Try it:
For the string "computer", count the lines in the records below that contain it. Answer with that number alone.

___

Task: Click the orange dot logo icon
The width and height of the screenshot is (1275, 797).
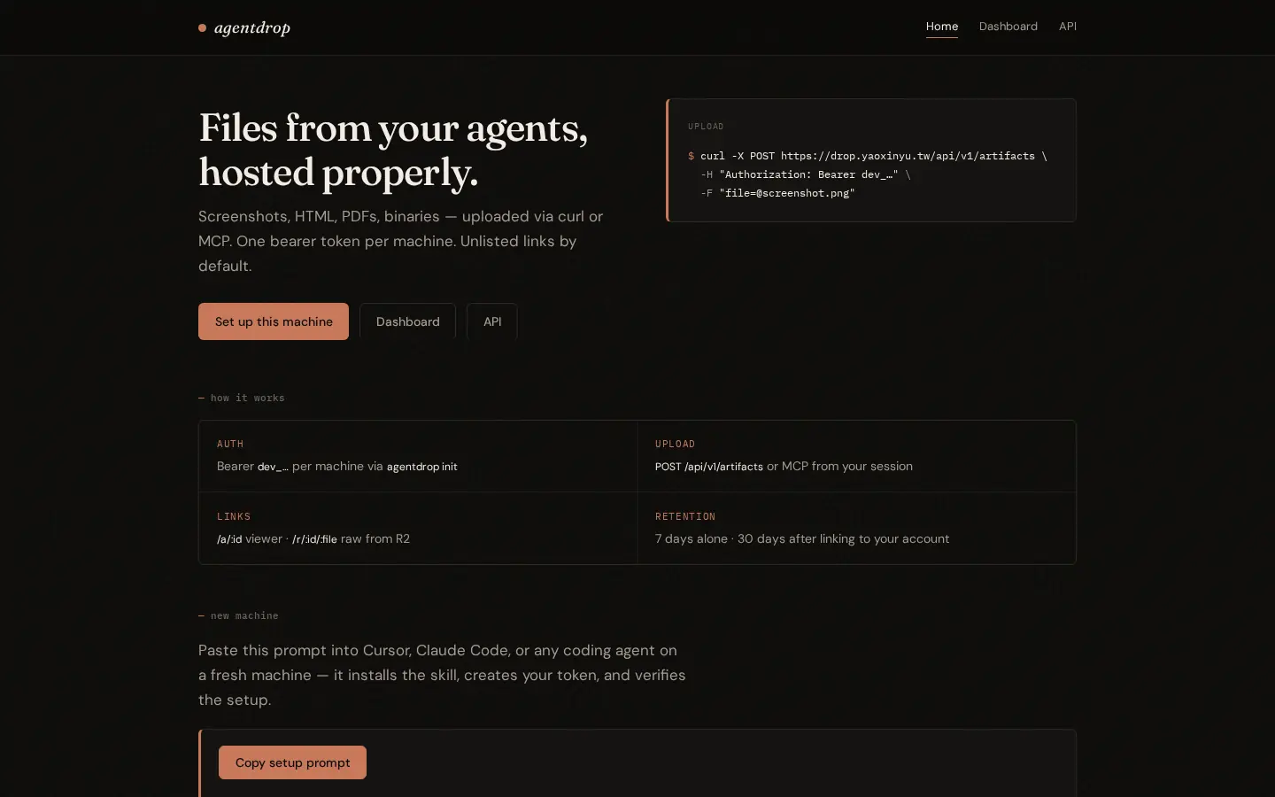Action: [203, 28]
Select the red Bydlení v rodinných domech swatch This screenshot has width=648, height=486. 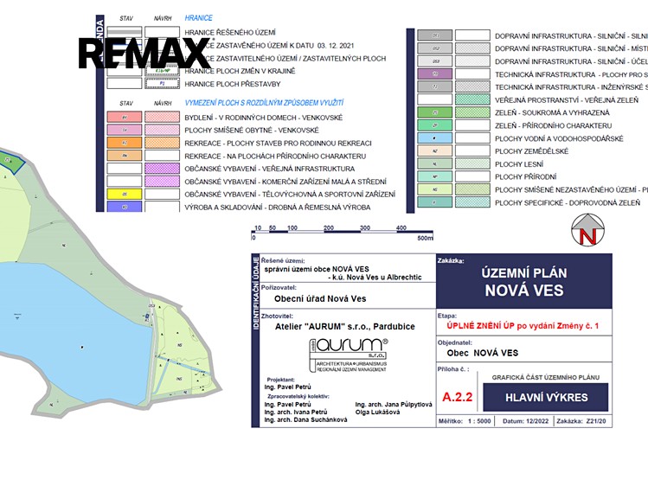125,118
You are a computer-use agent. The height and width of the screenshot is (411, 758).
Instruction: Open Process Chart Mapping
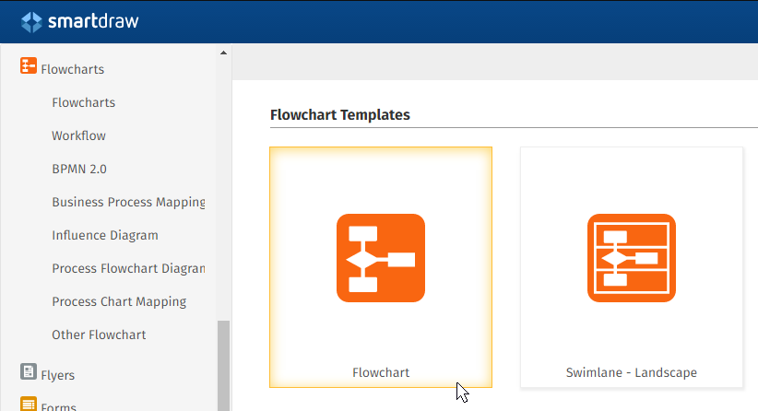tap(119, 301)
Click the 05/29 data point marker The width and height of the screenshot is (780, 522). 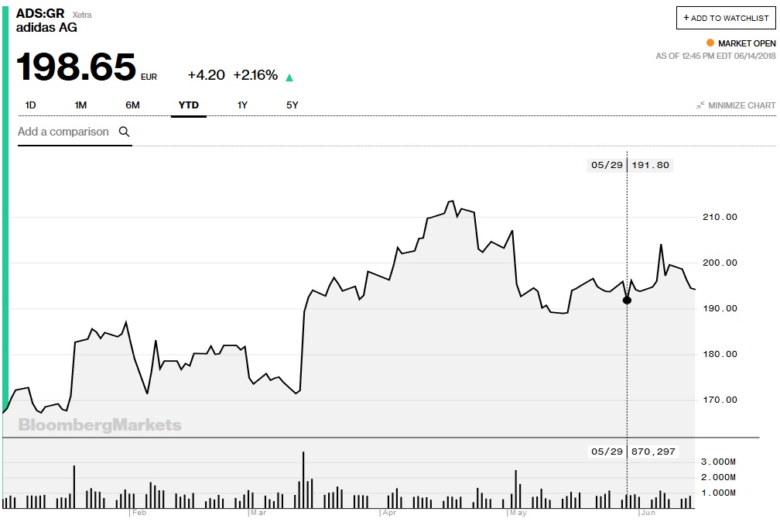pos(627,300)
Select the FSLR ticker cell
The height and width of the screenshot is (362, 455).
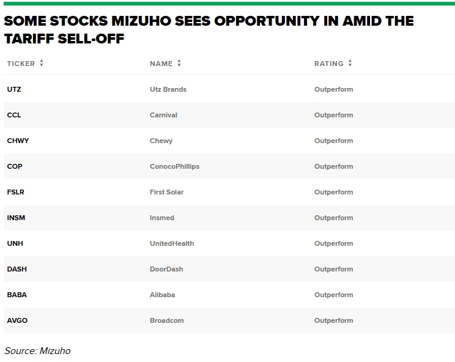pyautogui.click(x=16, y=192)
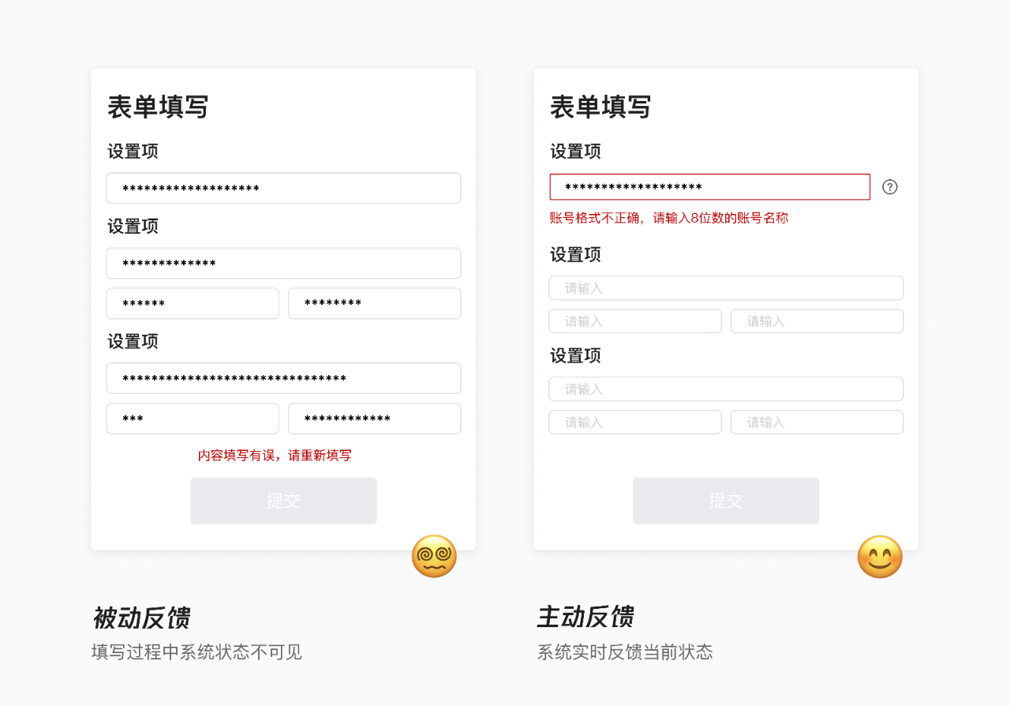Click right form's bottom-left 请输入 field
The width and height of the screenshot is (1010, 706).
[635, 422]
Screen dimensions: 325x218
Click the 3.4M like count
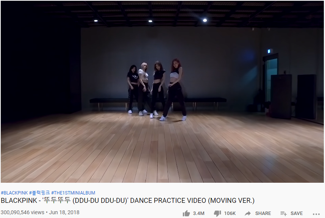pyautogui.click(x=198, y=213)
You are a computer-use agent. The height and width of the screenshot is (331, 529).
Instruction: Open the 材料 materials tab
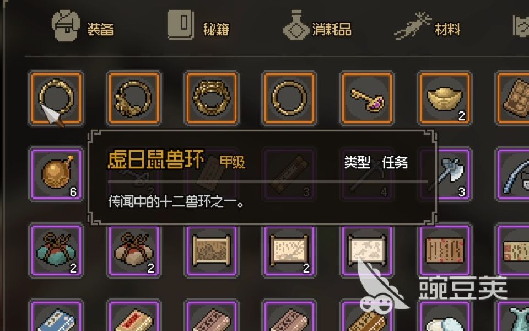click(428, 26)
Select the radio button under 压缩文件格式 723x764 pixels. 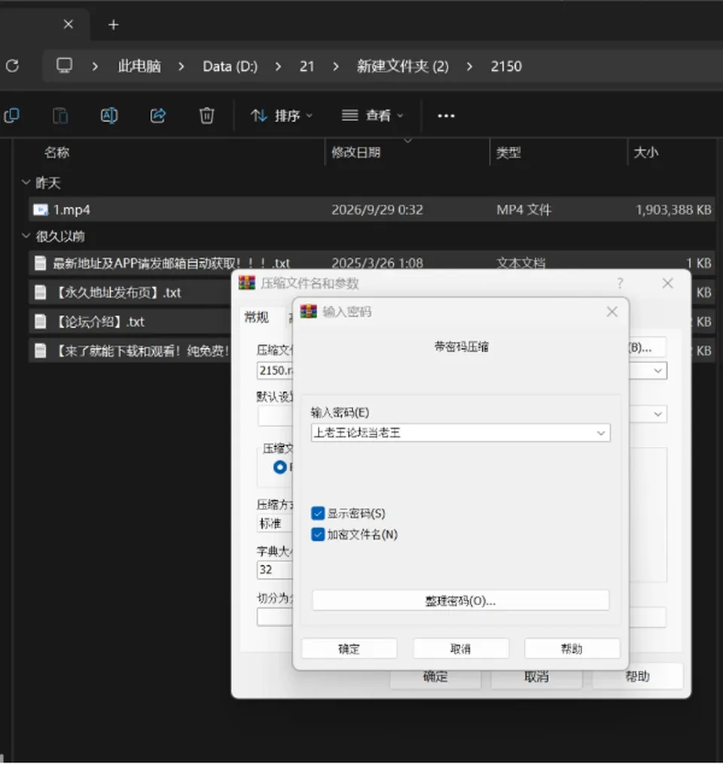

___

Solution for this problem:
2